Ça a vraiment été un soulagement pour moi car je sortais d’une année de harcèlement scolaire donc franchement « être droite dans mes bottes » comme le conseille d’enseigner la daronne sur un truc qui pourrait m’humilier c’était juste impossible que ce soit psychologiquement ou socialement. Je n’en avais pas la capacité mentale après ce que j’avais vécu, je n’étais pas prête à tenir tête au peuple (ce harcèlement m’a appris à être droite dans mes bottes plus tard car ceux qui s’opposaient aux harceleurs autour de moi m’ont beaucoup marqués et impressionnés et j’ai ensuite essayé de suivre leur exemple, mais encore fallait-il ne plus se sentir en danger immédiat). Si j’avais dû choisir entre ne pas faire de peine à ma mère ou faire ce qu’il fallait pour ma réputation (du moins je pensais car au final en arrivant, beaucoup de parents étaient là et les autres ne semblaient pas avoir honte), ça aurait été un choix terrible mais j’aurais clairement choisi la réputation justement parce que je me sentais suffisamment en sécurité avec ma mère pour penser que lui faire de la peine ne menaçait pas mon bien-être et ma santé mentale. Je lui ai été extrêmement reconnaissante de ne pas m’obliger à faire un choix en réagissant avec autant de compréhension.

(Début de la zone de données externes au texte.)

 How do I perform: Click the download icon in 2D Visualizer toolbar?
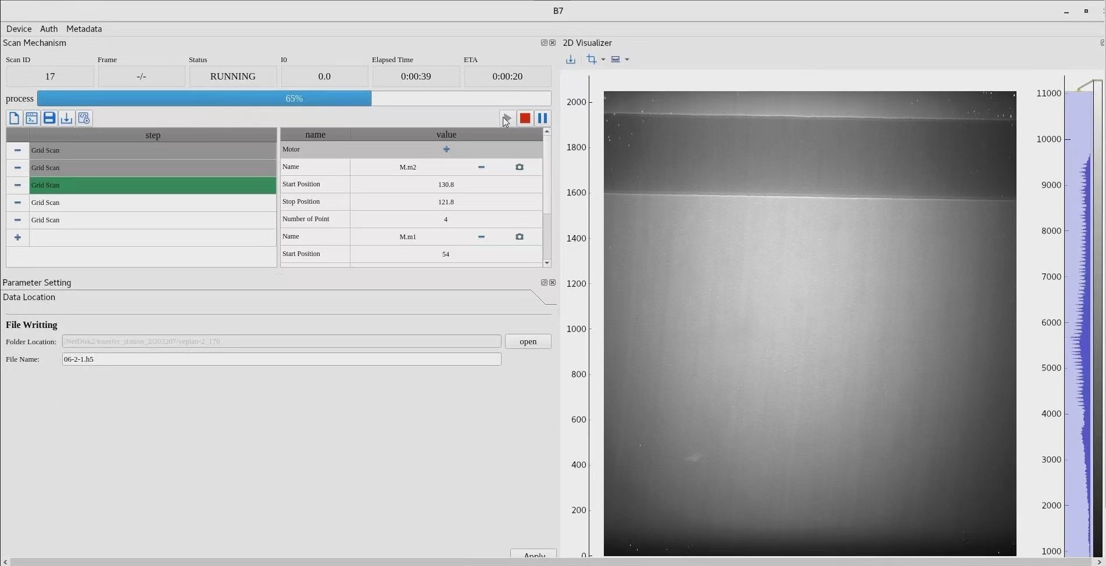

Alors peut-être que si je n’avais pas su lui expliquer pourquoi j’avais honte, comme la fille de la Madz, ma mère n’aurait pas du tout compris, mais ce qui était important pour moi c’était vraiment qu’elle me dise que d’une certaine manière, je pouvais la rejeter pour certaines choses sans menacer notre relation. Je pense que c’est très important à l’adolescence car la construction de l’ado passe beaucoup par le rejet des parents et des adultes.
Je pense que c’est important d’apprendre à l’ado de rester empathique (genre si tu veux bitcher sur ta mère soit sûre qu’elle ne l’apprenne pas pour éviter de la blesser gratuitement, donc la porte ouverte on évite), mais c’est aussi important de respecter le besoin pour un ado de se distancier de ses parents, parfois de manière un peu caricaturale et de se défouler sur certains aspects.
Je me souviens avoir dit à mes copines que je ne voyais vraiment aucune qualité à mon père et que je ne comprenais même pas ce que ma mère foutait avec tellement il était naze. Et disclaimer, mon père n’était absolument pas plus problématique qu’un daron lambda. J’adore mon père et je suis contente qu’il n’ait jamais entendu ça, ma à l’époque c’était comme ça que j’exprimais mes frustrations : je n’avais pas la subtilité pour expliquer autrement ce que je ressentais, notamment le fait que je me sentais incomprise parce qu’il supportait mal mes crises d’ado et me disait souvent de baisser d’un ton quand je hurlais ma frustration.
Je pense qu’il ne faut pas prendre ça au premier degré, même entre adultes d’ailleurs. Mais on peut effectivement faire la remarque en passant ou en rigolant.